A simple declarative sentence can convey important information. For example, "Matt Klein can sing" tells us a plain fact about Matt. Depending on tone and emphasis, even more information can be conveyed about Matt's abilities. But adding the word "you" to the sentence adds a different dimension.
"Matt Klein, you can sing" is unquestionably directed at the subject of the sentence. The addition of the simple pronoun "you" changes our declarative sentence from its function of imparting information. "You" calls us into relationship with Matt.
There was a time early in the history of Jewish prayer when the word "atah" (which means "you") was not necessarily in the brakha. Even without knowing the meanings of all the words, you can hear the difference already between a statement made ABOUT God and a statement made TO God. That small word, "you," calls us into relationship.
You can skip this next paragraph and not lose the thrust of this lesson:
It is interesting to me that the direct object marker in Hebrew is part of this word. "Et," which has no meaning at all in English, is the word that precedes a proper noun or a definite article ("ha-") after a verb.

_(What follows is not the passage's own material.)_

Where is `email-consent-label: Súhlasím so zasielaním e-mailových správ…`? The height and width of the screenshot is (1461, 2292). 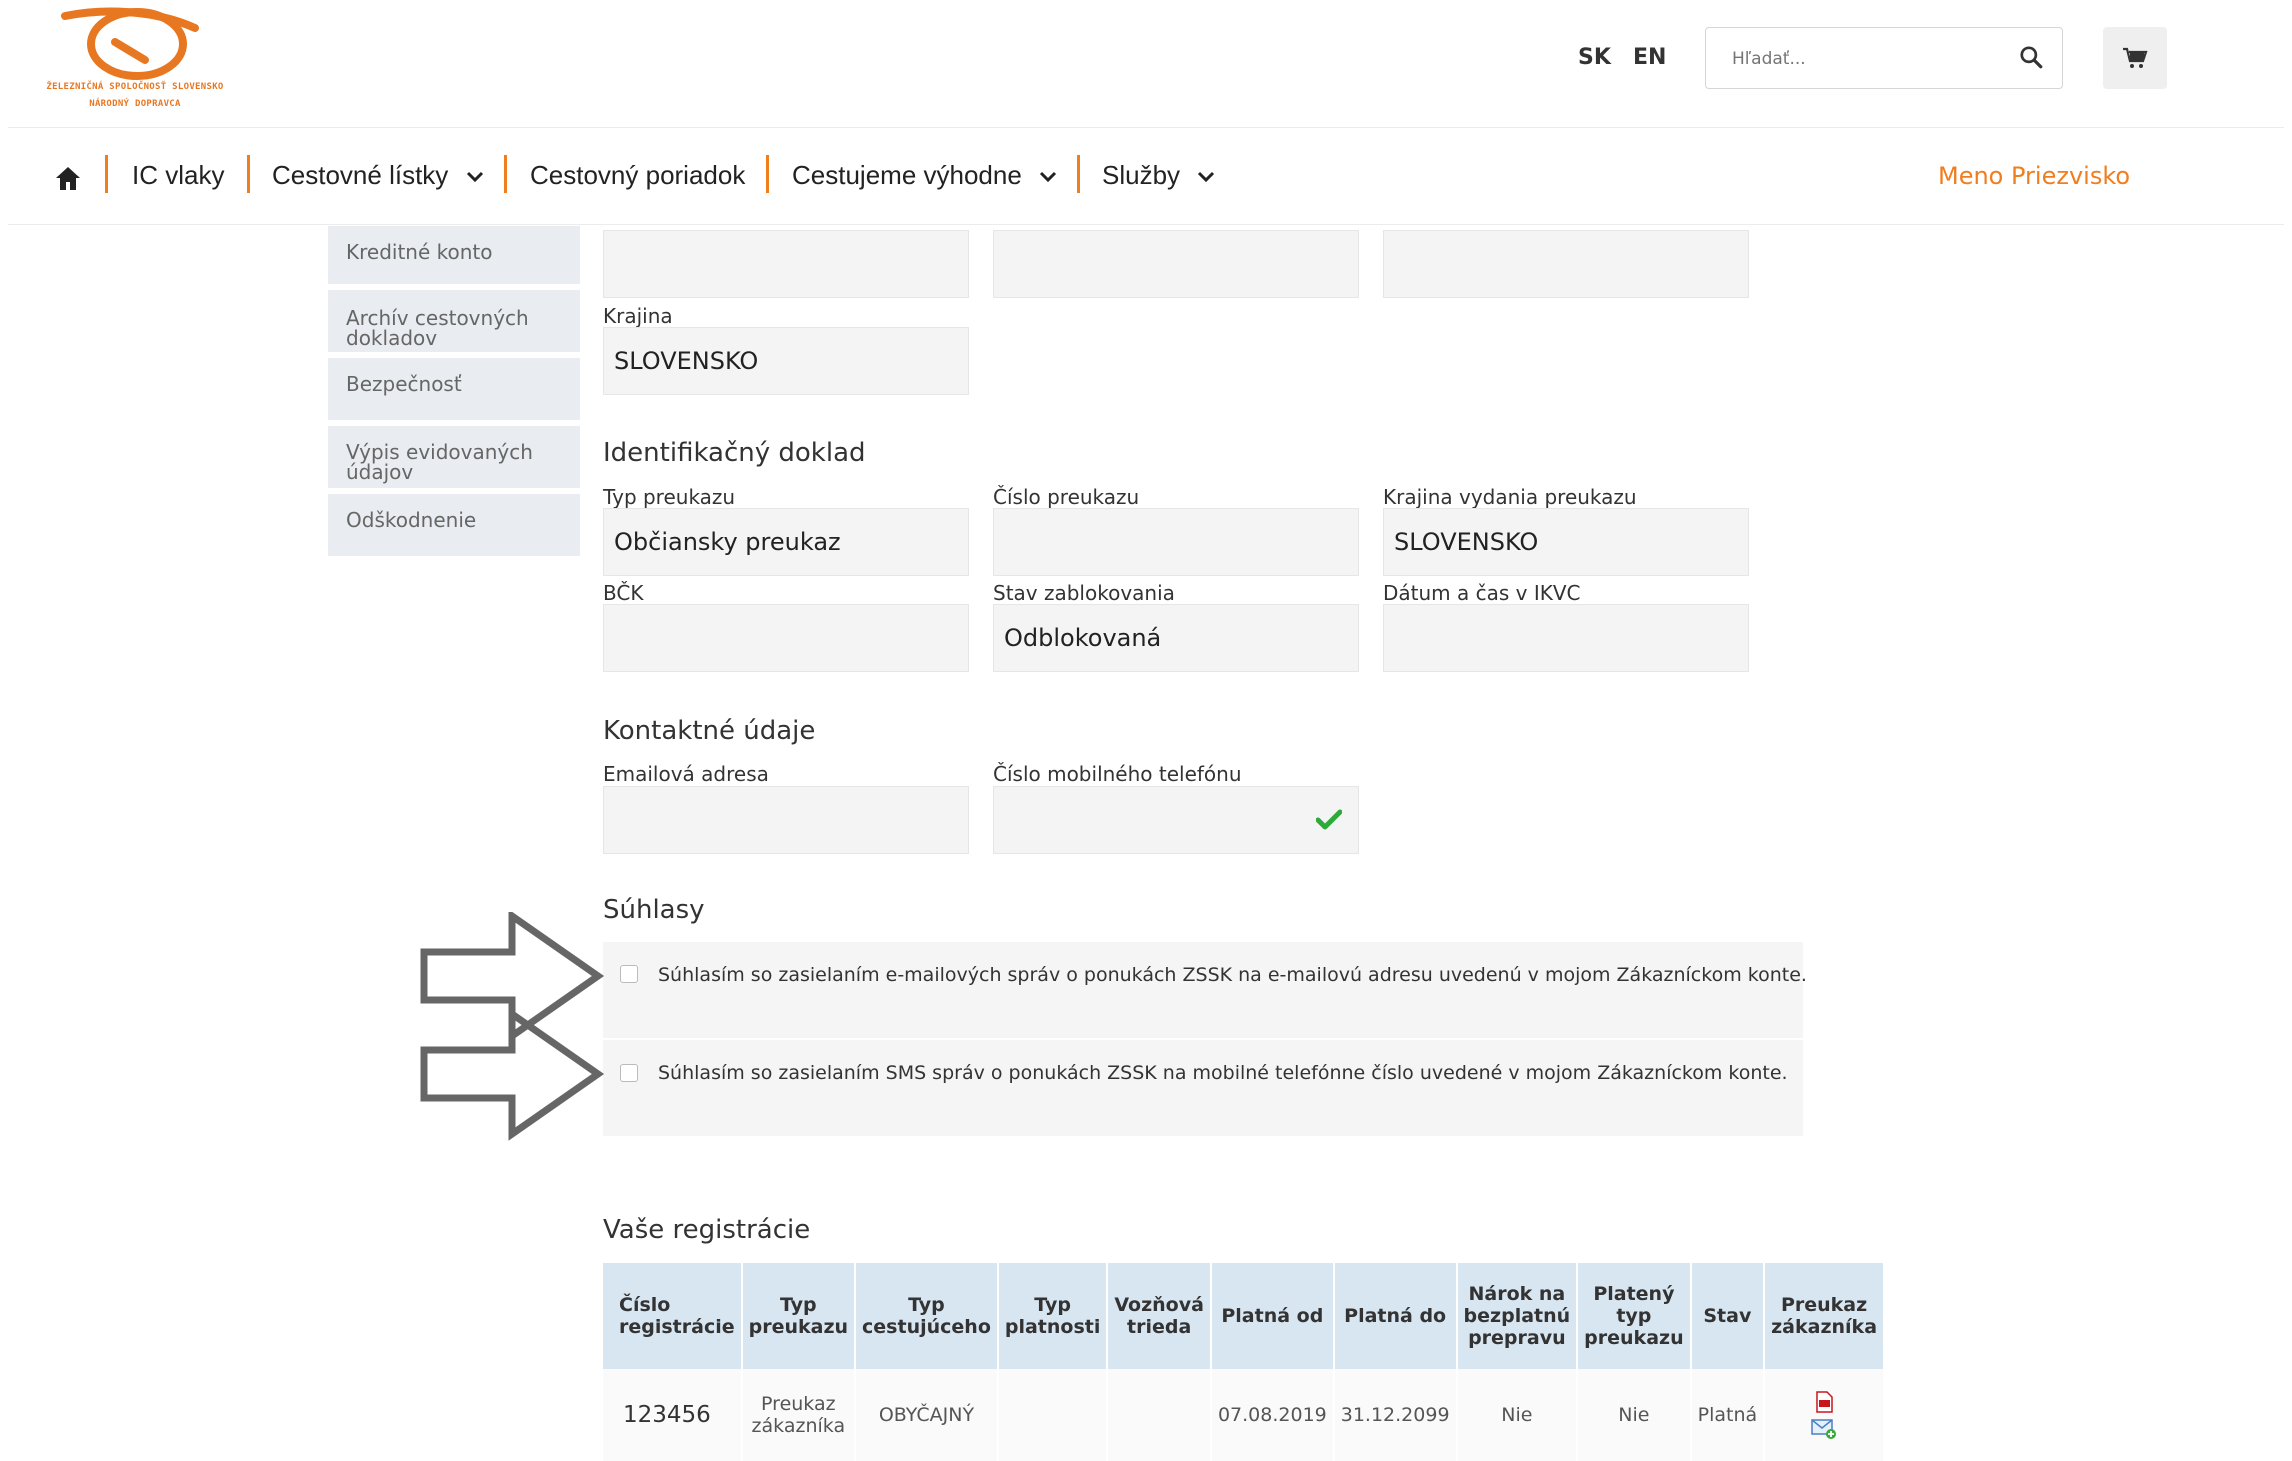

It puts the subject of the sentence into a direct relationship with the object. "Et," with a slight difference in the vocalization (vowel) is "at," which is the feminine form of the masculine "atah." The first two words of any brakha are "barukh atah." The first two words of evening and morning worship are "barkhu et."
If you want more explanation of what sounds a little like Martin Buber, his books are readily available. However, I am not an existentialist like he was. The "atah" in the brakha is a reminder that when we pray, we are not speaking into the ether, nor are we merely reflecting on the nature of things, nor are we just searching the recesses of our hearts. Prayer is not impersonal.